The carrying value of the loan payable approximate its fair value.
The carrying value of lease liabilities approximate its fair value based upon a discounted cash flows method using a discount rate that reflects the Corporation's borrowing rate at the end of the period.
15. FINANCIAL INSTRUMENTS AND RISK MANAGEMENT (CONT'd)
15.3 Liquidity Risk
Liquidity risk is the risk that the Corporation will encounter difficulty in meeting obligations associated with financial liabilities. The Corporation seeks to ensure that it has sufficient capital to meet short-term financial obligations after taking into account its exploration and operating obligations and cash on hand.

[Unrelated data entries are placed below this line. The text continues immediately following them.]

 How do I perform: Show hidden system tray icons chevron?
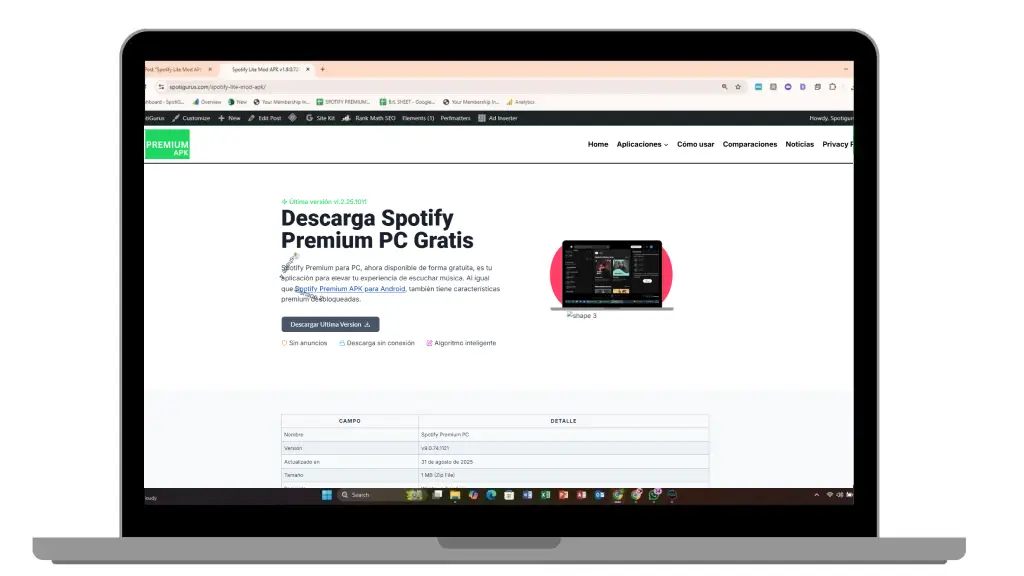(x=817, y=495)
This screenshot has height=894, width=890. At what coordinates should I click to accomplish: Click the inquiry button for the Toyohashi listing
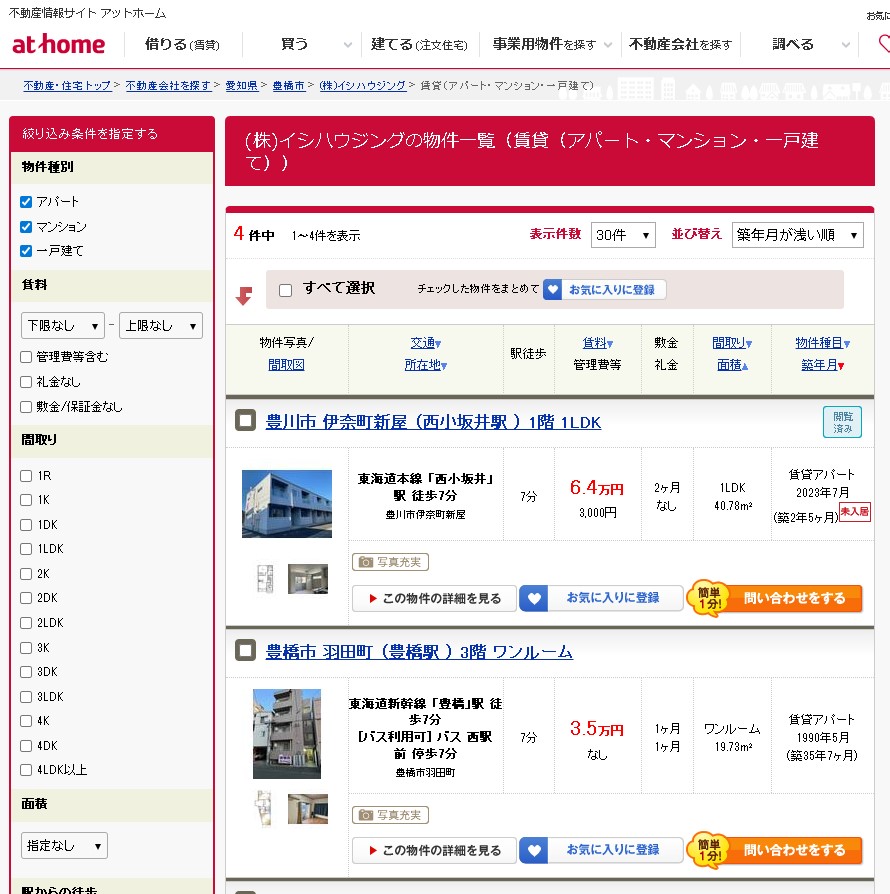775,850
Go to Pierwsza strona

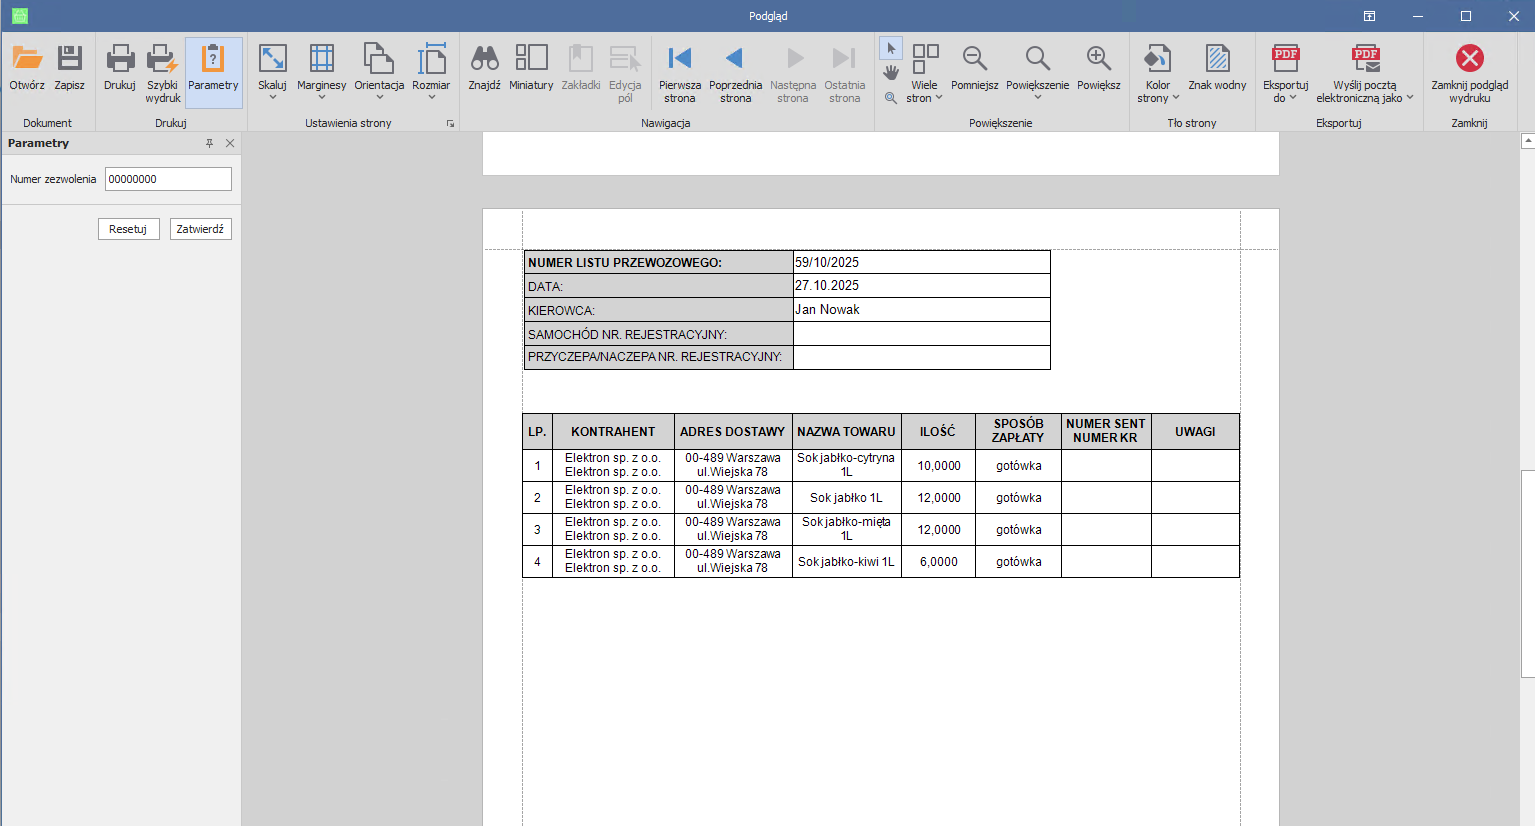[680, 60]
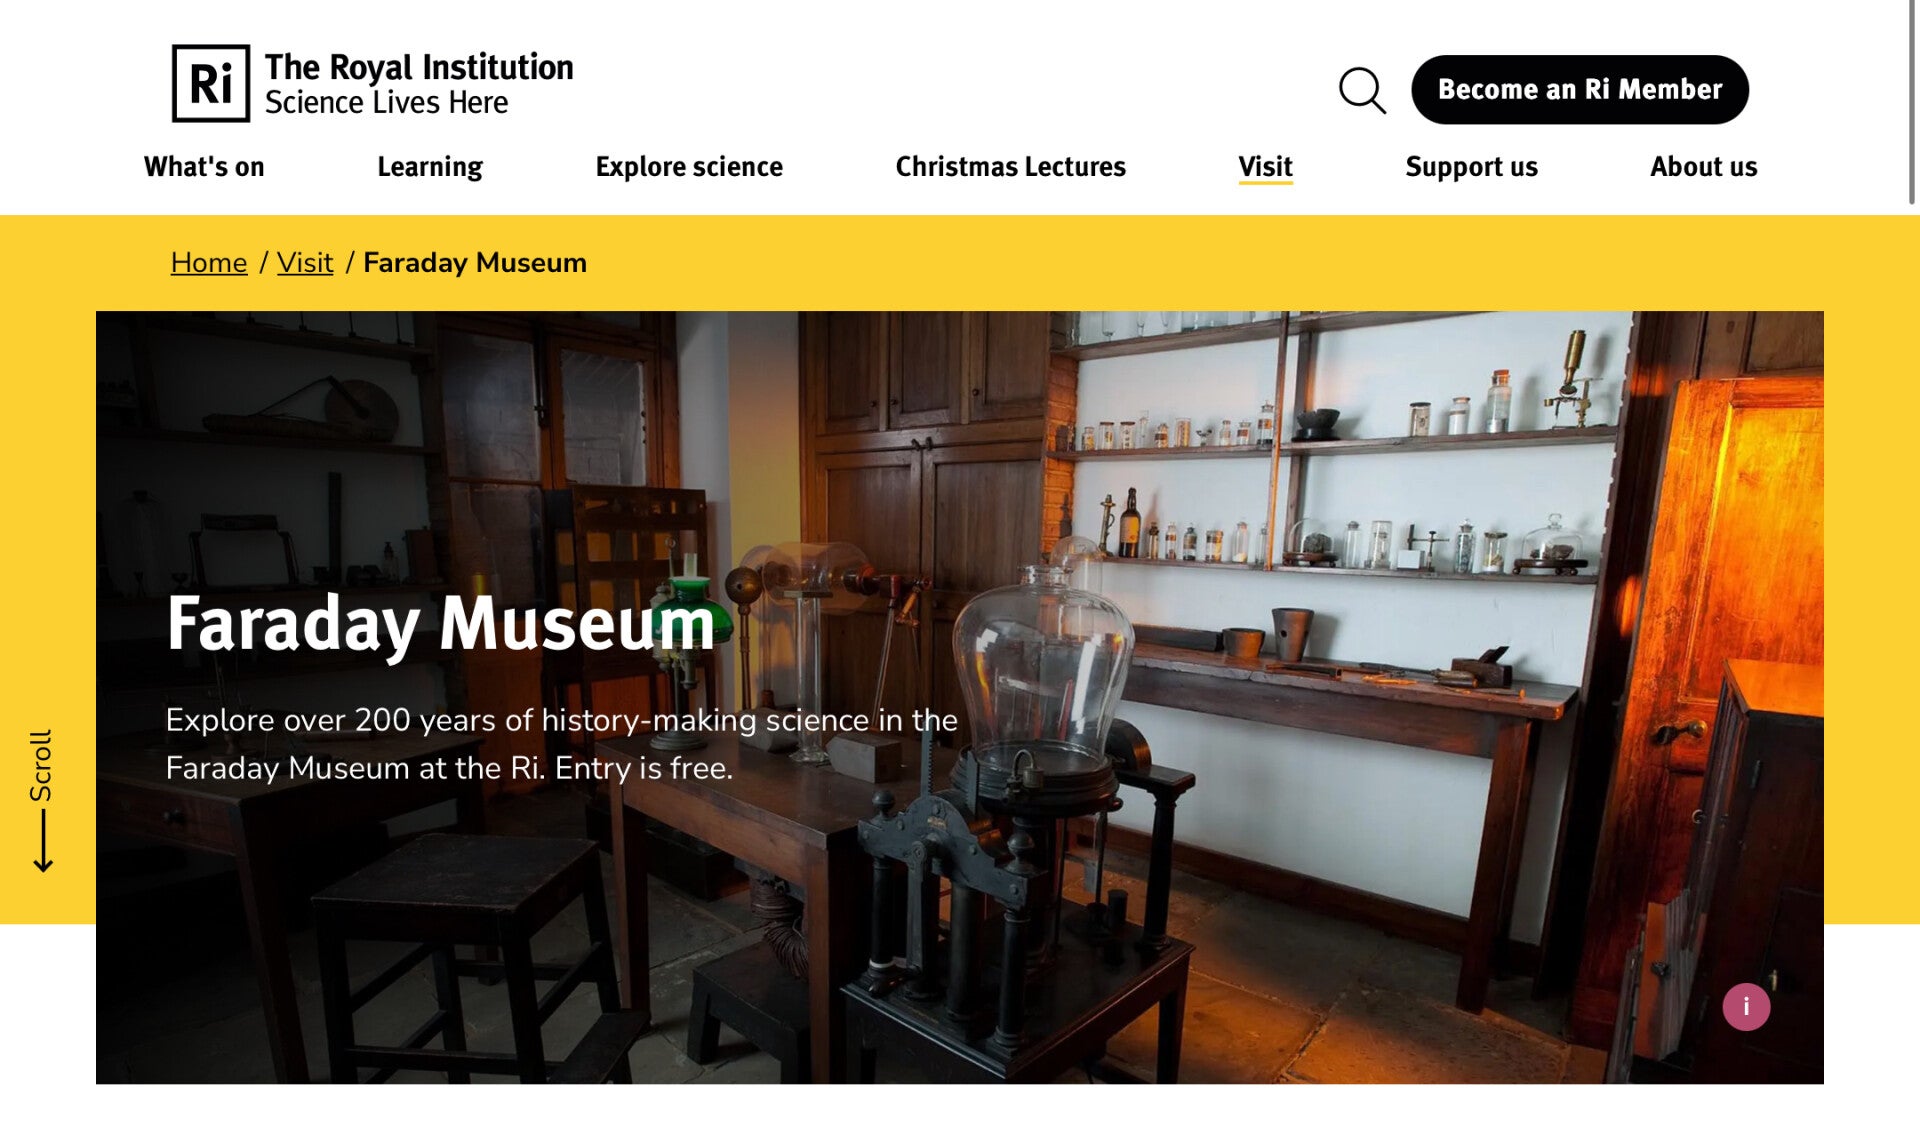Click the Ri square logo icon
The height and width of the screenshot is (1127, 1920).
pos(211,83)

The Corporation is currently negotiating new Head of Terms with Landsbankinn in order to fund general and administrative costs, exploration and evaluation costs and Nalunaq project development costs. The Corporation's options to enhance liquidity include the issuance of new equity instruments or debt.
The following table summarizes the carrying amounts and contractual maturities of financial liabilities:
The Corporation has assessed that it is not exposed to significant liquidity risk due to its cash balance in the amount of $25,937,983 at the period end and to the subsequent conversion of the convertible note into shares of the Corporation (see note 16).
16. SUBSEQUENT EVENTS
Amendments and c onversion of c onvertible n otes
On October 4, 2024, the Corporation entered into an agreement with the holders of its US $22.4M convertible notes, due in 2027, to convert the notes into new common shares in order to simplify the Corporation's capital structure, reduce cash interest costs and permit future financial flexibility.
The Corporation has amended the convertible notes to permit the payment of the outstanding interest and commitment fees in common shares of the Corporation at a conversion price equal to the closing price of the common shares on the TSX-V on the trading day immediately prior to such conversion. These amendments were approved by the TSX-V on October 14, 2024.
The holders of the convertible notes have elected to convert all of the outstanding principal of the convertible notes into 33,629,068 Common Shares (the “Principal Conversion Shares”) at a conversion price of CAD 0.90 (£0.525) per Principal Conversion Share and all of the outstanding interest of the convertible notes in 1,293,356 Common Shares (the “Interest Conversion Shares”) at a conversion price of CAD $1.3 (£0.73) per Interest Conversion Share. The Corporation and the holders of the convertible notes also agreed to make 70% of the total amount of the outstanding commitment fee immediately payable. The holders of the convertible notes have elected to convert such commitment fee payable into 3,307,502 Common Shares (the “Commitment Fee Conversion Shares”) in aggregate, at a conversion price of CAD $1.3 (£0.73) per Commitment Fee Conversion Share.
Following the consent of the TSX-V, and their approval of the amendments to the convertible notes, the 33,629,068 Principal Conversion Shares, 1,293,356 Interest Conversion Shares and 3,307,502 Commitment Fee Conversion Shares were admitted to trading on AIM, and TSX-V and Nasdaq Iceland's main market.